引き込み線跡のまっすぐな道。左側は自衛隊敷地。
分岐点は現在私有地となっているためか、入れませんでした。
他のHPから写真をお借りします。
高蔵寺駅から定光寺方面のカーブを曲がったあたりのここが、旧引き込み線分岐点でしょう。
このような「陸軍」の敷地を示す境界杭も探しましたが
夏の発見は無理でした
最も身近な地域で、以前目にしていた遺構がなくなっていました。(隣の床屋へ行った時には見慣れた門柱だったのですが・・・)やはり時の流れと地域による意識の違いを感じました。
この敷地には多くの民家や田畑があったところです。開戦直前に突然説明会が開かれ、対象地域の人には土地面積に応じ、定額で強制移転をさせられたようです。説明会の出口では承諾書に印を押さないと帰れなかったとのこと。抵抗したら非国民だったのですね。
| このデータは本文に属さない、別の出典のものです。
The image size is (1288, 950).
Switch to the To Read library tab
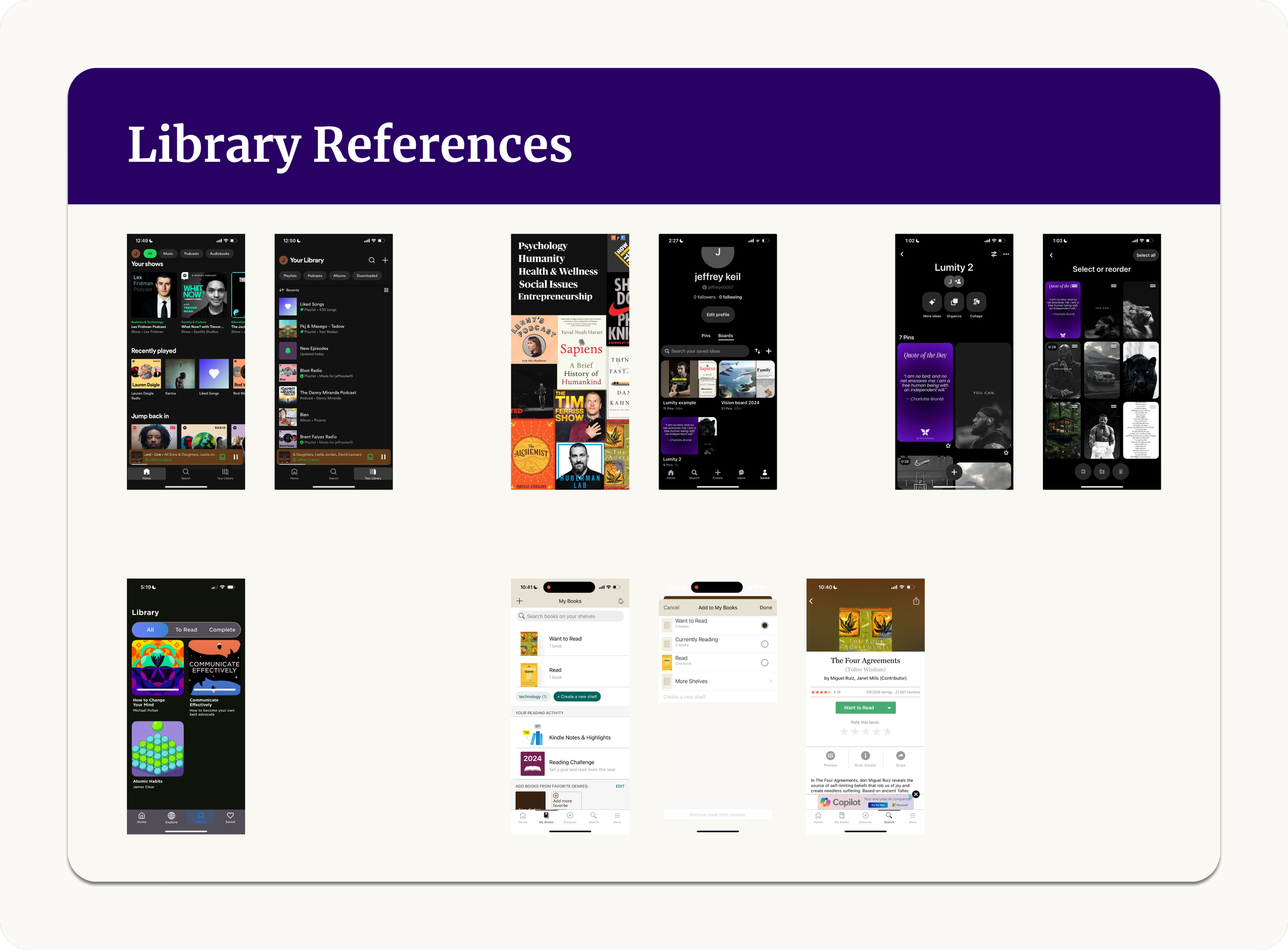tap(186, 630)
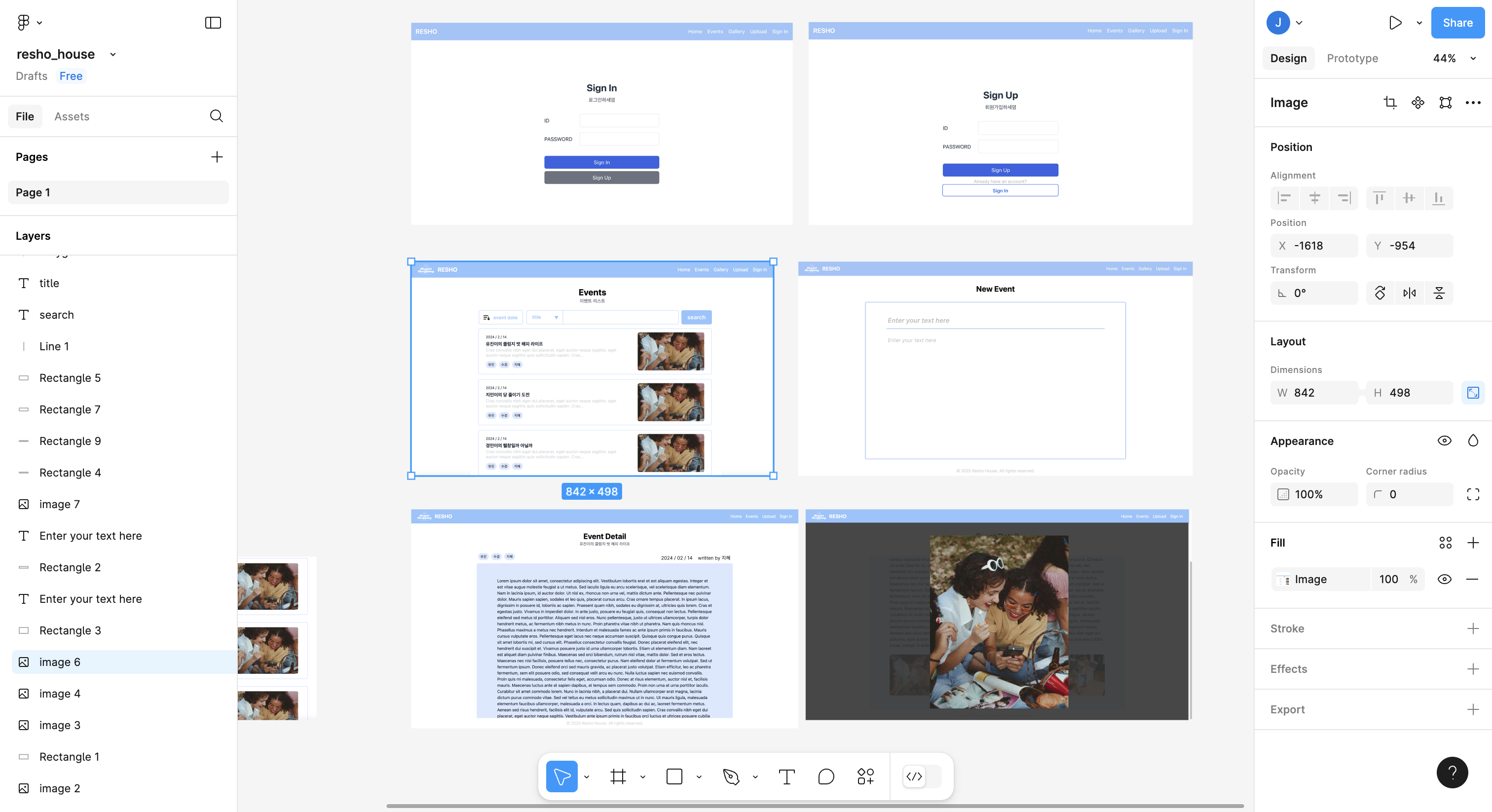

また、危険なTNT火薬の装填を女性や学生に作業させる工廠ですから、地元の長老にとっては残された門柱もありがたい物ではなかったのかもしれません。
直接的な遺構を何一つ発見でしきない今回の報告でした。
広い自衛隊内の敷地では、今週末の一般公開大盆踊り大会の用意を、隊員らがしていたのが印象的です。
子どもが小さい時には、よく連れて行きました。
若い隊員9名ぐらいがヘルメットをかぶって机の穴から頭を交互に出し、子供たちがおもちゃのハンマーで叩く。リアルもぐらたたきのサービスをしていた事を思い出します。
高座山は住宅に隣接した巨大弾薬庫です。現在の使われ方は公開されていませんが、以前は爆発したら「町は全部吹き飛ぶ」と噂されました。私の家も含め・・。
この山は、松茸の豊富な所のようで、自衛隊は年一回旧地主に松茸狩りに開放すると長老が言っていました。
この写真に弾薬運搬のためのホームと工廠が映っています。山の地形から、どの場所だったか推定できます。ここから、世界中の最前線へ戦車砲、高射砲、りゅう弾砲の弾丸が送り込まれたことでしょう。
三式12cm高射砲
確か、20年ほど前までは、高蔵寺駐屯地の南側門横にF86Dが展示されていた記憶があります。
現在は、民間に払い下げられ、浜松の喫茶店横に放置されているとのこと。
物は消え去り、記憶も薄れる・・・・・
身近な遺構捜索、時間がある時続けましょう。